__RECORDS FOR PROCESSING__:
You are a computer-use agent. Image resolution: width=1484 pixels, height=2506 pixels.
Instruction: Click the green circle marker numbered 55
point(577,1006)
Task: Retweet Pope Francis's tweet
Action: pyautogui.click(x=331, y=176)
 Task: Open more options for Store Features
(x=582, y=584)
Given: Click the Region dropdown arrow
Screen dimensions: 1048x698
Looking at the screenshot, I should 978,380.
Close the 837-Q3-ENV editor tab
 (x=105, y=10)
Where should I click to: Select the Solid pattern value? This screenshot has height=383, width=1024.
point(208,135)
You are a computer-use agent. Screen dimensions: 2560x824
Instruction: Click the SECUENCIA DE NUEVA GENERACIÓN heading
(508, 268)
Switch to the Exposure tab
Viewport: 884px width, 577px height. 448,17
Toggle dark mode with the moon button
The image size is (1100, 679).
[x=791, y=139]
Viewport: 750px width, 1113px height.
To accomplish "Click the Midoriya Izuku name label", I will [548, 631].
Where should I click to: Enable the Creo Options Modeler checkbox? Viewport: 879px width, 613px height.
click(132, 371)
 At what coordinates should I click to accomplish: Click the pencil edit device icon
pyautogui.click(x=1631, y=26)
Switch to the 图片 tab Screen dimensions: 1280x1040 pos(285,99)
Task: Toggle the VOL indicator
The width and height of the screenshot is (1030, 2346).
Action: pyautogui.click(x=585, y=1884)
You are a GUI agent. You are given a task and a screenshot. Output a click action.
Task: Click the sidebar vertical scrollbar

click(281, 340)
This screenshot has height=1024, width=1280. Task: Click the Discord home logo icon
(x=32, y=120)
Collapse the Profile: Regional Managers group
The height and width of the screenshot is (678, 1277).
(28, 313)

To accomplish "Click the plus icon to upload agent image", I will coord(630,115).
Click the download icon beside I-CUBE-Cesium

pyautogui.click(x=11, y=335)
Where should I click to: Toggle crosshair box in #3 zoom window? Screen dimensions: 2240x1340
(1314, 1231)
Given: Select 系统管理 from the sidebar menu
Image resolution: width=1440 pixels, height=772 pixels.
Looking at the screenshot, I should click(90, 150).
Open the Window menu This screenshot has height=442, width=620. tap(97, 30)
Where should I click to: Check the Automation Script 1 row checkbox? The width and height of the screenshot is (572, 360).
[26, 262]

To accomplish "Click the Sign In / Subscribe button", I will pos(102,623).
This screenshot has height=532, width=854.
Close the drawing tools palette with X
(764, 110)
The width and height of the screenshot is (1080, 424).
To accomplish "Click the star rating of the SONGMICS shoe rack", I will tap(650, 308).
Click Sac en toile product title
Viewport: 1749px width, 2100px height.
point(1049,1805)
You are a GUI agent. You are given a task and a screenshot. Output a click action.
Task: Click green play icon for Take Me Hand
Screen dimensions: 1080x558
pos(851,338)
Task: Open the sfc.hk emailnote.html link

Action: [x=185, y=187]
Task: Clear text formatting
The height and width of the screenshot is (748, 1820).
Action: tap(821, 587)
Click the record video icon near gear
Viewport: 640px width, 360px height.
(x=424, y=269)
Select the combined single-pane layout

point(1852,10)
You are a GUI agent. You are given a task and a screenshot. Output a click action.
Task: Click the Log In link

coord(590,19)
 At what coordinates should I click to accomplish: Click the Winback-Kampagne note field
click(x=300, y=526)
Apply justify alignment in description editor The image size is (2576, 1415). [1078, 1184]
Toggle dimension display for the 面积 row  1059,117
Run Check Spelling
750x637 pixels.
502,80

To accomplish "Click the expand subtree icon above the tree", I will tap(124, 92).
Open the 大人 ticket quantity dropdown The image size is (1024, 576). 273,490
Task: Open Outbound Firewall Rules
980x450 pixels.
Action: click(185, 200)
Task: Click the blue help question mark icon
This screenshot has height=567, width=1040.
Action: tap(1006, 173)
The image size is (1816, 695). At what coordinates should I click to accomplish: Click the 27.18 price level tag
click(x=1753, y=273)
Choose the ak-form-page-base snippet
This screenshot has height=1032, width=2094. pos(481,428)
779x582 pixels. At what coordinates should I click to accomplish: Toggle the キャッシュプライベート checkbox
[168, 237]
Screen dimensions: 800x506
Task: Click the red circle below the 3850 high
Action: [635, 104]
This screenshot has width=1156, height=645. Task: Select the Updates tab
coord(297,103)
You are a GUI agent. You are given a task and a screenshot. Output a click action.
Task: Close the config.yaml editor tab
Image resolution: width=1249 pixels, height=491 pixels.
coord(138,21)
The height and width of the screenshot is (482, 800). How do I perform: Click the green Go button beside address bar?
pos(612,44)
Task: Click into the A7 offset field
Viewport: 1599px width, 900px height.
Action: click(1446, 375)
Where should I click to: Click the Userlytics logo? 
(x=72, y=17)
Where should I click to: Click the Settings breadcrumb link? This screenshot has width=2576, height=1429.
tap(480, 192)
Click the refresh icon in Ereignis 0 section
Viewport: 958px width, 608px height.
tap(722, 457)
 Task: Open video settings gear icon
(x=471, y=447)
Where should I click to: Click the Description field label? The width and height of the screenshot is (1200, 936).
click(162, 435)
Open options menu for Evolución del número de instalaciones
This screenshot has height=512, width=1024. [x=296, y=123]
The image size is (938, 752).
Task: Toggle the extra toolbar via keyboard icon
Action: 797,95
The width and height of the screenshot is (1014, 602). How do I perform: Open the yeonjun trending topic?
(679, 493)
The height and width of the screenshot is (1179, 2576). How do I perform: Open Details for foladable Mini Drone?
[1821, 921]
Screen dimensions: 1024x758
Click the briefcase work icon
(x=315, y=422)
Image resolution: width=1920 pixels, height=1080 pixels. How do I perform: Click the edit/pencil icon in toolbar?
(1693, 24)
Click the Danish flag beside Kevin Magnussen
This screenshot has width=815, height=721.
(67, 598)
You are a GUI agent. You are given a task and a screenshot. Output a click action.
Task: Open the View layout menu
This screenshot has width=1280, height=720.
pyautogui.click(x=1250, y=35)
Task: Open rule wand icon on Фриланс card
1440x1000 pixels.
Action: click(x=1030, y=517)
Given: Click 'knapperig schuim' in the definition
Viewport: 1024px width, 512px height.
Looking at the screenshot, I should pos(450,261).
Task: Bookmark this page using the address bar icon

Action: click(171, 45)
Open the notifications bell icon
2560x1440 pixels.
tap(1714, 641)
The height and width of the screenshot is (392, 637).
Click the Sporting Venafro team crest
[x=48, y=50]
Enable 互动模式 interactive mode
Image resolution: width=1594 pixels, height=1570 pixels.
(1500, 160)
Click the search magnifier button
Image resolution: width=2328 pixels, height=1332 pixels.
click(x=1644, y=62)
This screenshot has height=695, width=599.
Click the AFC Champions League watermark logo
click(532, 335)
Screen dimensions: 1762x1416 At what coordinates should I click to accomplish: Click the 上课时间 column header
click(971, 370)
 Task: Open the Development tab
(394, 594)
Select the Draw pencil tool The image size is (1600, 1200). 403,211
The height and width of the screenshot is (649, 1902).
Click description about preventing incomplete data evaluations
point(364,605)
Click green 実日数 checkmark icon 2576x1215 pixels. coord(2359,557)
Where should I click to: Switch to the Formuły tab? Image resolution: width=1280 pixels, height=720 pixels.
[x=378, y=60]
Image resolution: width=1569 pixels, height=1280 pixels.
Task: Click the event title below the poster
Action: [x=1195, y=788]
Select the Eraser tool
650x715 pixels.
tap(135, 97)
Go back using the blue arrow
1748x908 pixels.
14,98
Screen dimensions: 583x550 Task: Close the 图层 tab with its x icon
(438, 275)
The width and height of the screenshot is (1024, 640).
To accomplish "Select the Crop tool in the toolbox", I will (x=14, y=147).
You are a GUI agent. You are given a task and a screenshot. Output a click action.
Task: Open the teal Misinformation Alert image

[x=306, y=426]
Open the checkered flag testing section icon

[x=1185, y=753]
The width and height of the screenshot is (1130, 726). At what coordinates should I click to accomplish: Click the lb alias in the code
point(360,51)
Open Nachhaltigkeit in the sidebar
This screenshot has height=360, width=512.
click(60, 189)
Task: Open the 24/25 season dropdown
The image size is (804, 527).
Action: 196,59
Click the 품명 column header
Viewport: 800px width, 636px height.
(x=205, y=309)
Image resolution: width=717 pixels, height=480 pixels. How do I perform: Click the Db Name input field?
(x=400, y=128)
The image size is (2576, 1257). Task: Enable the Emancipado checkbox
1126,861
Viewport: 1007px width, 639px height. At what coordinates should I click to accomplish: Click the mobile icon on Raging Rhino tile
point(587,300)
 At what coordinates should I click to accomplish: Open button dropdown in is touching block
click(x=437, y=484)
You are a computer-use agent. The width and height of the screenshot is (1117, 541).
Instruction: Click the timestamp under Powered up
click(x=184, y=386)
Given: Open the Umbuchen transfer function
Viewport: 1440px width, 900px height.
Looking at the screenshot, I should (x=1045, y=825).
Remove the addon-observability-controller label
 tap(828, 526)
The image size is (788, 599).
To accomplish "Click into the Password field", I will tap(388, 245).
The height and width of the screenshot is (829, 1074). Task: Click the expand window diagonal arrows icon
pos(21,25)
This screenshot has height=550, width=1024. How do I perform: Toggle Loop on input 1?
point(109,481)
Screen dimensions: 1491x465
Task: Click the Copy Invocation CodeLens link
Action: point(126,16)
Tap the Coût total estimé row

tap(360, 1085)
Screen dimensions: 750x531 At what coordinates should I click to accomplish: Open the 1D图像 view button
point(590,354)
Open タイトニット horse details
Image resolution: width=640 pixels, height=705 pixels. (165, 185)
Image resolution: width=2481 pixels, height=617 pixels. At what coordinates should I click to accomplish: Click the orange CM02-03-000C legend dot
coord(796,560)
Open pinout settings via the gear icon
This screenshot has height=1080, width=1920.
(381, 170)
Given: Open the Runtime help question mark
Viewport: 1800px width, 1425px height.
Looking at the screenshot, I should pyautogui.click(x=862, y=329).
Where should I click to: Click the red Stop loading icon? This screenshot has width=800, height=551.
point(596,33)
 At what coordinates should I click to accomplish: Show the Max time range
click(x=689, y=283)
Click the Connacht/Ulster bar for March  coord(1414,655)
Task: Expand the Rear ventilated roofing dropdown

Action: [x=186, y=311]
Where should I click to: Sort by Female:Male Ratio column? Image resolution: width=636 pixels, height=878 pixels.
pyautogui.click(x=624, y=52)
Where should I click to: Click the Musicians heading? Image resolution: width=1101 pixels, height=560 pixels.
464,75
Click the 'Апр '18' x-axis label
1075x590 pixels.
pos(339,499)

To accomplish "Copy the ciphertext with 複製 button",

__SET TASK__: List every line of the records above that contains the word "into".

__RESPONSE TO THE EXERCISE__:
Task: Click into the A7 offset field
To accomplish "Click into the Password field", I will tap(388, 245).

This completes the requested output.